Un pequeño bote pesquero se quedó sin combustible cerca de la bahía Farragut en Alaska a principios de esta semana. El crucero Wilderness Legacy acudió en su auxilio, pero según datos de seguimiento AIS revisados por Alaska Beacon y Halifax Shipping News, el barco más cercano al bote en apuros no era ese: era Launchpad, el superyate de Mark Zuckerberg.
Michael Love, pasajero del Wilderness Legacy, publicó en Bluesky que el capitán del crucero anunció por megafonía que el yate de Zuckerberg estaba más próximo al bote a la deriva, pero que «se negó repetidamente a responder». La noticia fue recibida con abucheos por parte de los pasajeros del crucero, según Love.

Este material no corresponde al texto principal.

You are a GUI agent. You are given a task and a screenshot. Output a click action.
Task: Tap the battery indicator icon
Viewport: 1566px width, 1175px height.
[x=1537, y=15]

Los datos de seguimiento AIS (Automatic Identification System) parecen confirmar la versión de los pasajeros. El sistema muestra que Launchpad estaba efectivamente más cerca del bote sin combustible, pero que detuvo su marcha cerca de la entrada de la bahía. El Wilderness Legacy pasó junto al superyate, dio la vuelta y remolcó el bote hasta un lugar seguro.
Versión oficial: sin peligro real y problema de comunicaciones
Shannon Shepard, portavoz de Asuntos Públicos de la Guardia Costera de Estados Unidos, declaró al medio Alaska Beacon que «aproximadamente a las 21:56 horas, la Guardia Costera determinó que no se encontraban en peligro y emitió una solicitud de asistencia marítima por radio en su nombre». La Guardia Costera y la Marine Exchange of Alaska no respondieron de inmediato a las peticiones de comentarios adicionales de The Verge.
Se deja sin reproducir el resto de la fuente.